Et puis, ailleurs au fil des pages : Pigalle et ses curiosités nocturnes, estafettes Renault de la Police façon Louis la Brocante, vieux  bœuf-carotte à deux doigts de la retraite qui ne bougera que si çà bouge autour de lui à ses dépens, féministe politisée d’extrême gauche en amour libre facile « entre copains », femme fatale en robe longue et fume-cigarette, politicien véreux en smoking et coupe de champagne ...

Tout est archétypal et c’est tant mieux. Le neo-polar, même en BD, se goûte dans la plénitude de ses codes. « Griffu », en ce sens, est un petit chef d’œuvre que je conseille sans restriction aucune. Les adaptations ciné de romans signés Manchette n’ont été, sans exception, que des échecs du fait du non-respect de ses mêmes codes ; considérant la BD comme du cinéma fractionné, Tardi, cinéaste de l’immobile, est le seul à être parvenu à rendre une copie parfaite.

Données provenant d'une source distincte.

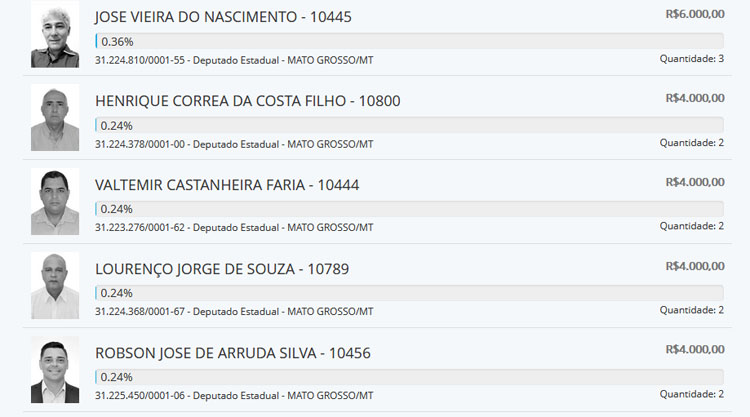Select the name VALTEMIR CASTANHEIRA FARIA - 10444
750x417 pixels.
[x=227, y=185]
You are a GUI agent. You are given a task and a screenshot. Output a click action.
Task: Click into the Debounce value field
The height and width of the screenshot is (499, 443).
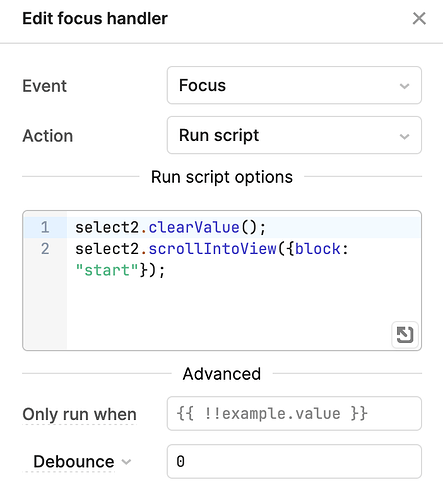click(x=294, y=461)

* Le petit bleu de la côte ouest 

** La position du tireur couché

*** Ô Dingos, Ô Châteaux 

6 commentaires:

  1. Votre chronique a plus de style que la mienne ;-)
    Je ne suis pas tout à fait d'accord concernant votre dureté avec les adaptations de Manchette au cinéma (Trois hommes à abattre... se tient!), si l'on tient compte du fait que le cinéma est un genre différent, avec ses propres codes... Mais bon, j'avoue aussi ne connaître Manchette que par ses adaptations (BD d'abord, ciné ensuite), dont être moins intéressé par son côté purement "écrivain".
    (s) ta d loi du cine, "squatter" chez dasola

    RépondreSupprimer
    Réponses
    1. "Trois hommes à abattre" est une adaptation libre de "Le petit bleu de la côte ouest".
      Alain Delon l'a produit; Alain Delon en a pris le rôle principal. Gerfaut s'en trouve transfiguré au service de l'image "positive" que veut renvoyer l'acteur à son public.
      Manchette n'est plus que lointain dans son idée première d'un Gerfaut perdu incompréhensiblement dans sa vie.
      J'ai eu l'impression de voir autre chose que ce que relatait le roman.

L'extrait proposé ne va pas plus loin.